* _WORK ORDER A_
Name every proper name (a person, place, business, or illness) that appears in the article on helping restaurants and their laid-off staff below.
* _WORK ORDER B_
In the article below about helping restaurants and their laid-off staff, what does Alex Stupak argue for?
* _WORK ORDER C_
Go on writing the article below about helping restaurants and their laid-off staff, starting after its last sentence.

* _PROVIDED TEXT_
----

Here’s How You Can Help Out Restaurants and Their Laid-Off Staff

As you’re no doubt realized by now, we’re in the beginning of what could be a historically bad time for bars and restaurants. The precipitous drop in revenue (even for restaurants who can still deliver) has and will continue to inspire widespread layoffs, given that the hospitality business model isn’t designed to withstand prolonged service disruptions. Even wildly successful establishments and well-known restaurateurs fear that the places we love to eat and drink will be long gone by the time Coronavirus is a thing of the past.

So what is to be done? Alex Stupak, chef and owner at New York restaurants like Empellón, makes a compelling case for significant financial assistance from the federal government. While some form of relief for restaurants and their employees is hopefully on the horizon, the government’s response to other facets of this crisis so far has made it clear that we can’t sit around and wait for help.

----

* _DATA EXCERPTS_

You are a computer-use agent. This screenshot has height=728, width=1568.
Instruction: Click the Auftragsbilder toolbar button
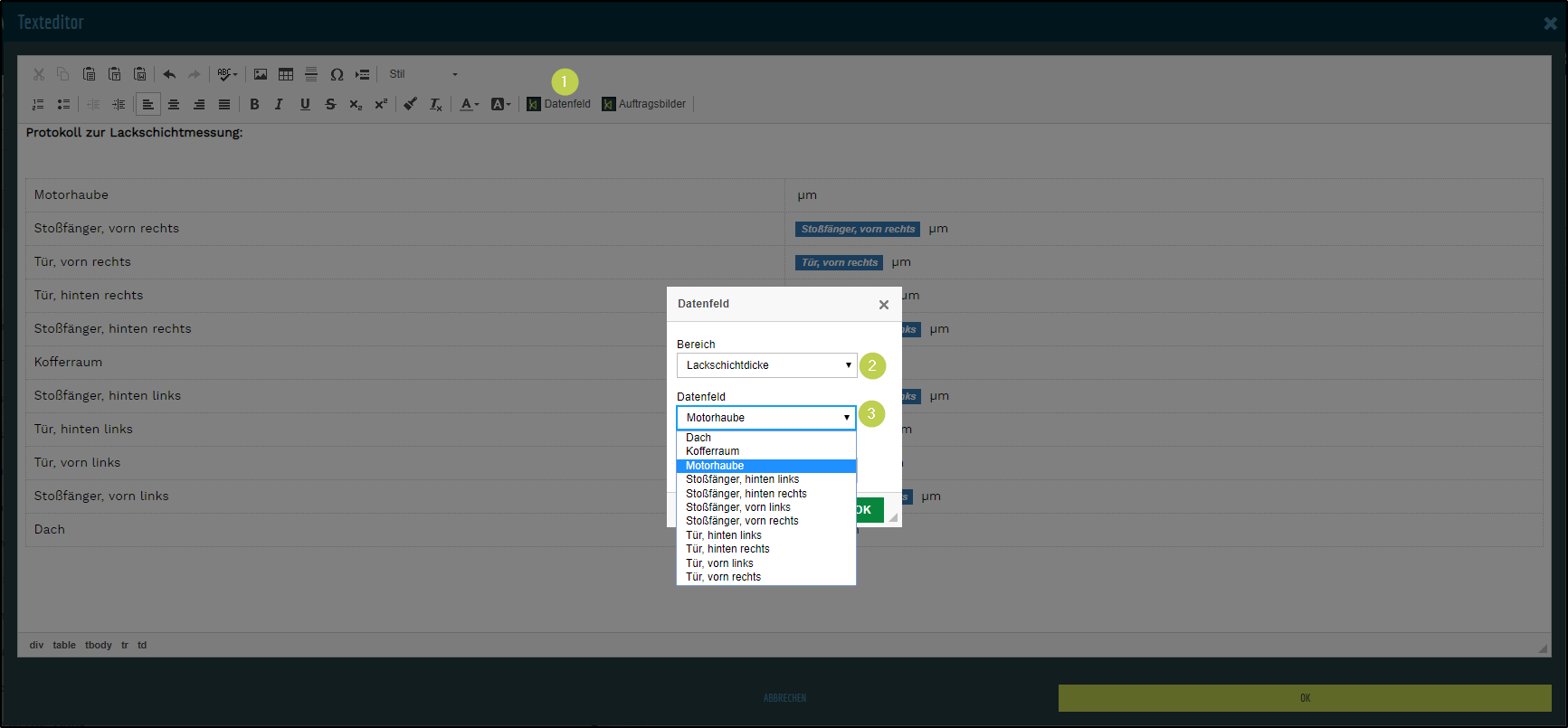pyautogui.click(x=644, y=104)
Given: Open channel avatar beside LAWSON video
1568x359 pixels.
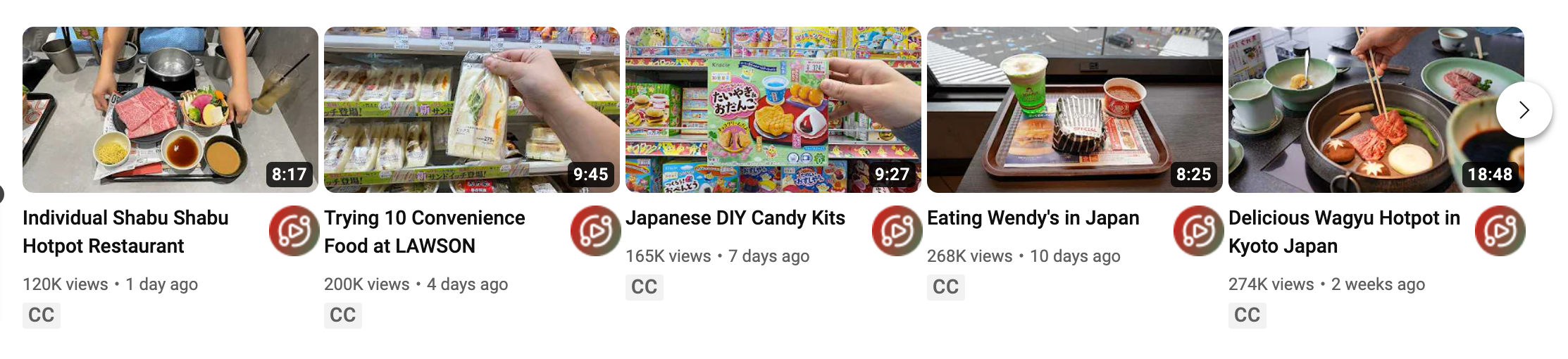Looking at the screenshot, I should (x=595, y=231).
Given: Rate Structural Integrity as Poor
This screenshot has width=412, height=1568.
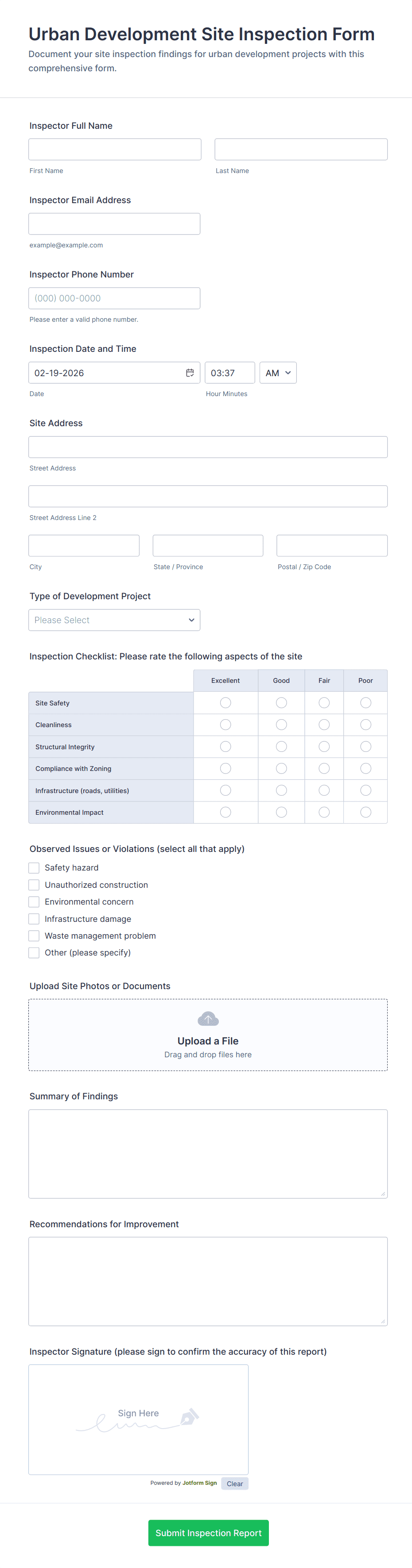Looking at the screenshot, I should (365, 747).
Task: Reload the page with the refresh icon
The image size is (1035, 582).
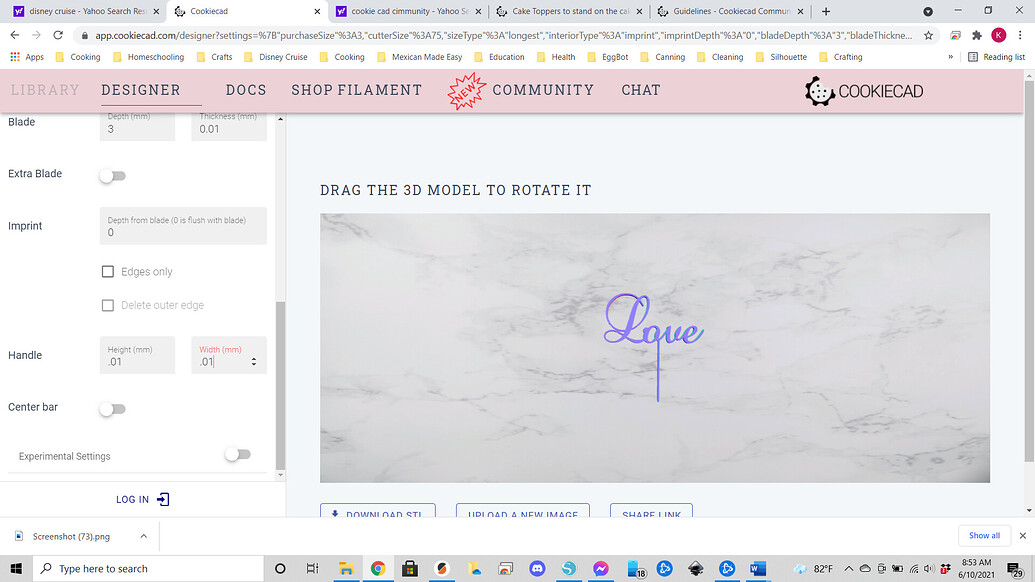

----

* _TASK RESPONSE A_
Alex Stupak, New York, Empellón, Coronavirus

* _TASK RESPONSE B_
Significant financial assistance from the federal government.

* _TASK RESPONSE C_
Luckily, fine folks from across the country have already put in a lot of legwork to make sure that restaurants and laid-off service workers can find a little bit of help in these scary, desperate times. What follows is a non-exhaustive list of organized efforts, as well as some additional advice to help you ensure the places where you eat and drink and the hard-working people who staff them can get by.

For those who want to do their part to keep a favorite restaurant or bar in business, Local for Later is an incredible resource. The site provides a comprehensive list of local bars and restaurants across 10 U.S. cities, including some of those hit the hardest by COVID-19 so far. Clicking on an establishment’s name takes you directly to the page on their site where you can purchase a gift card. Spending that money now will both help your local haunt pay their bills and effectively give you a free night out to look forward to once life returns to normal. Give Local, managed by USA Today, does something similar in an even broader set of locations.

If you’d rather focus on helping individual service workers, there are ample resources for that too. One Fair Wage, a group that advocates for the economic interests of tipped workers, has set up an emergency fund to help the servers, bartenders, delivery drivers, and other workers whose tips have disappeared as restaurants close their doors. The United States Bartender’s Guild’s Emergency Assistance Program and the Restaurant Opportunities Centers’ emergency relief fund are also great ways to help out.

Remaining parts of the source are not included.